Given any convex quadrilateral $ABCD$ and an inner point $z$ is it possible to draw/construct a line $EF$ passing through $z$ s.t. $$\frac{AE}{EB}=\frac{DF}{FC}$$

Given any convex quadrilateral $ABCD$ and an inner point $z$ is it possible to draw/construct a line $EF$ passing through $z$ s.t. $$\frac{AE}{EB}=\frac{DF}{FC}$$

The following might work:
Prove this for a square (trivial) Then use the result that any convex non-degenerate quadrilateral can be obtained by a perspectival (projective) transform from the square and that the ratios will be preserved.
I don’t think it is always possible.

Let the red line (through Z) be that required line. It cuts AB and DC at E and F respectively.
Through E draw EG // AD cutting DC at G. It also cuts BD at E’
According to the requirement,
$\frac {DF}{FC} = \frac {AE}{EB} = \frac {DE’}{E’B}$ … [intercept theorem]

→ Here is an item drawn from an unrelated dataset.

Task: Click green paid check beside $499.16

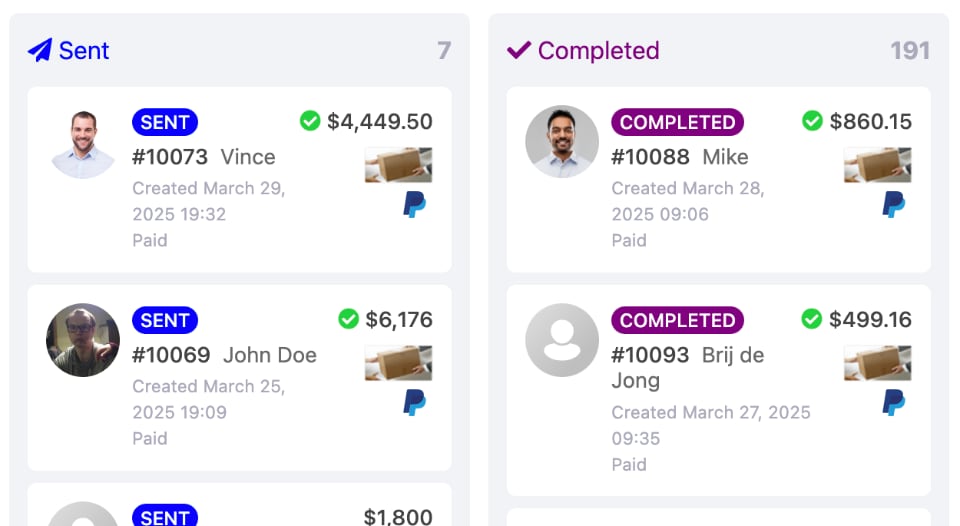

Through B, draw BX // E’F cutting DC produced at X.
BY similar triangles, $\frac {DE’}{E’B} = \frac {DF}{FC + CX}$
In other words, FC is too short for the equality to hold unless C is actually X.

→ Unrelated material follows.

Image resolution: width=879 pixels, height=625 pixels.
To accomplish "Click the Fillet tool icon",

EDIT1: If we only want to prove if $ EF$ exist,that $z$ is on $EF$, it is easy.
let $A(0,0),D(x_1,0),C(x_2,y_2),B(x_3,y_3),Z(a,b),H(p,q),H$ is on $AC$with $FH//AD \to EH//BC$, if we can find $H(p,q)$, then we can draw $EF$ and the problem is solved.
with the conditions, we have:
$((x_2-x_1)y_3-x_3y_2)p^2+((x_1-a)x_2y_3+ax_2y_2+bx_2x_3-bx_2^2+bx_1x_2)p-bx_1x_2^2=0 \\ q=\dfrac{y_2p}{x_2}$
which means $H$ is constructible even by compass and straight $\implies EF$ is constructable also.
The $p$ has two solutions because we didn't limit $E,F$ 's position and another solution is for $E,F$ out of segments$AB ,CD$ but on lines $AB ,CD$
Start with $E=A$ and $F=D$, so that $AE/EB=FD/FC$ because both are equal to $0$, and then move $E$ and $F$ toward $B$ and $C$ respectively, preserving the equality of the ratios (which go to infinity as $E\to B$ and $F\to C$). By continuity, the line $EF$ sweeps out the entire convex quadrilateral, hence at some point passes through the point $z$.